For it is a high and glorious duty to come as a lost,
awakened, convinced transgressor, and freely, frankly, boldly, cast myself,
with all my heart and soul, into the divine plan and purpose whereof this
condemnation of Jehovah's Messiah forms an epoch so astonishing. It is not
my privilege merely, as freely invited and earnestly besought of God. That
is very wonderful: nor can I really awake from the sleep of worldliness and
the deep-drugged slumber of sin, to hear my Maker's voice ringing in my ears
in the language of entreaty and compassion, without feeling that to speak
thus to one who long amidst His kindness lived dead to His very existence,
"without God in the world," must argue a boundlessness of love and pity such
that assuredly His thoughts cannot be as my thoughts, nor His ways as my
ways. And surprised, indeed, may I be to find that it is my inalienable
privilege, as addressed by the embassy of reconcilation, to return and find
peace with God and salvation from all my ruin.
But it is not merely as a blessed privilege that this
falls happily to my lot. Nor is it merely as one selfishly grasping at a
scheme which promises deliverance from the wrath to come, and communication
of countless and desirable good things that I am to believe on Jesus. To
believe on Jesus: to go and stand at that bar and say, in self-condemnation
and abhorrence, "I am the guilty, and I confess it; against You, You only
have I sinned, madly defying Your threatened wrath, worthy of death and a
fearful looking for of judgment," and at that bar, while the determinate
sentence of God's counsel is about to go forth even unto death against the
just One, to slip in beneath the falling sentence my sin, my confession, my
condemnation, so that there may be a just ground for the sentence, and so
that God may be justified when He speaks, and clear when He judges both
Jesus of Nazareth and me—that He may be faithful and just in forgiving me
(Ps. 51:4; 1 John 1:9): to do this is to do my part in placing the divine
righteousness in a clear and vindicated point of view—to do my part in
evidencing that Jesus stood there "the just for the unjust," truly liable in
their responsibility, He who knew no sin "made sin for them"; and therefore
not unjust, but, on the contrary, very righteous was God the Father in
condemning, and in being "pleased" to condemn and to "bruise" the Son of His
love. For if I stand apart from Christ, if I manage and contrive to bear in
my bosom my evil conscience towards God, my offended Lawgiver, drugging it
with more sin, while drinking still from broken cisterns—if thus I go about
saying, "Who will show us any good?" refusing to confess my estrangement
from God, refusing to end it by returning to Him as a confessed sinner,
pleading Christ as my suffering substitute, whose condemnation shall free me
from condemnation and whose death shall give me life immortal; if I will not
come and, in short, link on my case and destiny with that of Christ; I
virtually say that, as far as I am concerned, I do not care though the
righteousness of God in condemning the Holy Jesus were never vindicated, and
were all to act in like manner, the condemnation of Jesus, as a permission,
or appointment, or counsel, or decree of God never could be vindicated, but
would be ultimately found to have been in every light groundless and
unrighteous, and therefore infinite folly and evil! The salvation of all the
sheep, according to the terms of the eternal covenant, must forever preclude
the possibility of such dishonor accruing to the character of God from the
death of Jesus. It is absolutely certain that "He shall justify many, for He
did bear their iniquities." But the responsibility that lies on me is not by
this at all affected. I am bound to do my part that the wisdom and
righteousness of God, in appointing condemnation and sentence of death to
His dear Son, shall labor under no obscuration. I can have no means,
however, of doing so save by saying that whatever others do, if God wants a
witness and a vindicator of His honor, behold, here am I. I am under
sentence of death already, a child of wrath, and that justly (Eph. 2:2; Ps.
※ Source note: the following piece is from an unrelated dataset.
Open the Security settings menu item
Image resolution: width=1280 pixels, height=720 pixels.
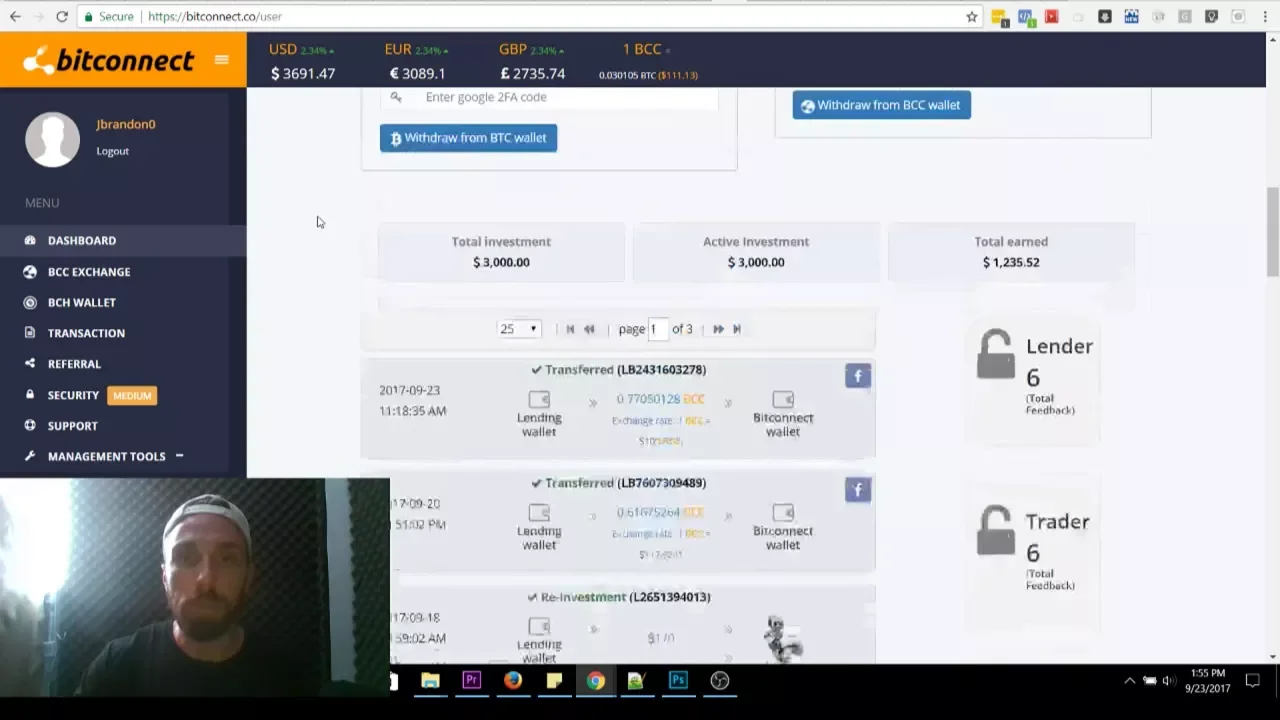(73, 395)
51:4). I will go and stand beside Jesus. I will say, "Lord, make me one with
You. It is I who am guilty; take my case in hand: be surety for me." Ah!
then, full justly may the condemnation fall; full righteous is the sentence
of death. And behold, O God, You are a just God and a Savior. If none can
attest Your justice, I at least shall; for I have so confessed my sin and
forsaken it, laying it on Jesus, that You are just in condemning Him; You
are faithful and just in forgiving me! Thus I glorify God by believing on
Jesus. Yes; it is not a privilege merely to be a poor and penitent believer
after all my sin and with all my sorrow. It is a high point of loyalty to
God—the very highest. He is seeking vindications of the justice and
righteousness of His procedure in condemning and sentencing His own Son to
death. You have it in your power gloriously to answer His appeal—gloriously
to serve His glorious purpose. Fear not, O sinner, to bring all your guilt
within the bond and compass of this condemnation that fell on Jesus. Appeal,
in turn, to your God to count you condemned and sentenced; yes, crucified
with Christ. Take your stand beside Christ at the bar. Take up your position
in Christ: He is your covert, your refuge, your hiding-place. Flee into Him.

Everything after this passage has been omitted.